Tuesday, June 24, 2008

A love letter to C

Today is C and my eighth wedding anniversary. As I said to him yesterday, some days it seems like only yesterday that we were married, and other days it seems like we've been married forever. I honestly have to struggle to remember my life before C was a part of it. We started dating over 11 years ago (the 12th anniversary of our first date is in October). I realized yesterday that we've spent over a third of our lives together. He is a wonderful husband, father, and friend. I love him for so many reasons; here are just a few.
  • I can be a bit much at times, and he reminds me not to take myself so seriously.
  • He is my biggest supporter, especially in terms of my work. He often listens to me expound on my academic inadequacies, but he also encourages me to remember that I am smart, capable, and hard-working.
  • He makes really good grilled cheese sandwiches.
  • He fries an egg just the way I like it.
  • Sometimes he gets up with Wild Man (who tends to wake up at the ungodly hour of 6:00 am), closes the door to our bedroom, and lets me sleep in.
  • He gives me a big hug when I do the same for him.
  • He tells me to go out with my friends more often.
  • He goes to the grocery store.
  • He stays home with Wild Man when he is sick so I can keep working on my dissertation.
  • He wipes off the floor under Wild Man's chair every night after dinner.
  • He hangs clothes out on the clothesline for me.
  • He rubs my feet regularly and rarely complains that I almost never return the favor.
  • He recently apologized for making me move to another country.
  • He is my partner in every sense of the word.
  • He loves me, with all my quirks and neuroses and oddities. In fact, sometimes I think he loves me because of those things.
  • I love him because he is C.

Monday, June 23, 2008

Holy Cow!

I just read an article titled "Oh Baby! Newborn twins tip scales at 23 pounds." I've always been glad that Wild Man weighed a modest 7 pounds even at birth. Thinking of carrying twins, one who weighed over 10 pounds and the other who weighed over 12 pounds at birth, makes me nauseous and hurt. I will likely never say what I'm about to say about childbirth ever again: thank God for C-sections!

Thursday, June 19, 2008

300 Posts!

Apparently some time last week, I posted my 300th post. Yay for me!!

Text Messages

If my sister sends me one more text message today, I'm going to reach through my cell phone and strangle her. I appreciate that she is busy and often doesn't have the time to call, especially considering when she does call I inevitably end up on the phone for over an hour. But I am also busy, albeit in a different way. My sister's job is high stress at various times of the day and the month; during off times, she has work to do, but she is not swamped. Thus, she has time to send 45 text messages on certain days. I'm not kidding; she wants to have entire conversations through one-line text messages. It is really, really annoying.
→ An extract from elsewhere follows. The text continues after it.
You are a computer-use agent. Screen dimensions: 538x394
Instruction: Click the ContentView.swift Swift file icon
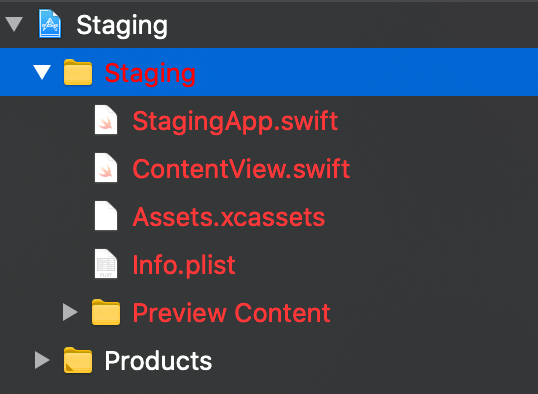(106, 167)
I know she doesn't call because she assumes I am working--as I have been today. But what she doesn't seem to understand (despite the fact that I have told her this at least twice) is that it takes a lot of time to read and respond to her text messages. And I can't just ignore them because when I do that she sends the same message over and over again until I respond. I've actually taken to telling Wild Man's teachers to call me on my office phone if there is an emergency rather than on my cell so I can turn my cell phone off and ignore my sister.

Monday, June 16, 2008

Confusion, Crying, and then Clarification

While I was on my research trip I received an email from the head of the Women's Studies program at CU, with whom I met when we visited CU Land. During that visit she had asked me to teach 1 course this fall, which I happily agreed to do. Last week's email asked me to teach a course in the fall and in the spring--courses I haven't taught before, but ones I can easily teach. Needless to say, I was very, very excited and responded immediately, telling her that I would love to teach both courses. I felt a huge sense of relief too; I felt like I had a reason to move to CU Land--not just that I was moving because my husband got a job there.

I checked my email a little while ago for the first time since Friday morning, and there was a message from the head of WS at CU Land telling me that due to operational issues she wasn't able to offer me what she told me she was going to be able to in her last email. She then told me the upper-level course on Women's Slave Narratives we'd discussed would be available for the Fall, although she didn't specify which Fall. Given the nature of the email, I assumed that both courses had been nixed due to budget issues and that she was asking me to teach in the Fall of 2009. I emailed her back and told her I understood and asked her to clarify when she wanted me to teach the upper-level course. I then called C, who is teaching today, and explained the situation to him and promptly started crying for a bunch of reasons. First, I haven't not worked since I was 18, and the idea of not working has been creating a bit of an identity crisis for me. Second, C is making a really good salary, but Canadian taxes are high. Over a third of his salary will go to taxes, so the extra money, although not essential to our survival, would have been nice. Third, I really feel like I'm coming into my own as a teacher; I'm at a place where I am confident in my teaching abilities, and I want to keep teaching. Plus, I'm a happier person, and thus, a happier wife, mother, and dissertator, when I'm teaching.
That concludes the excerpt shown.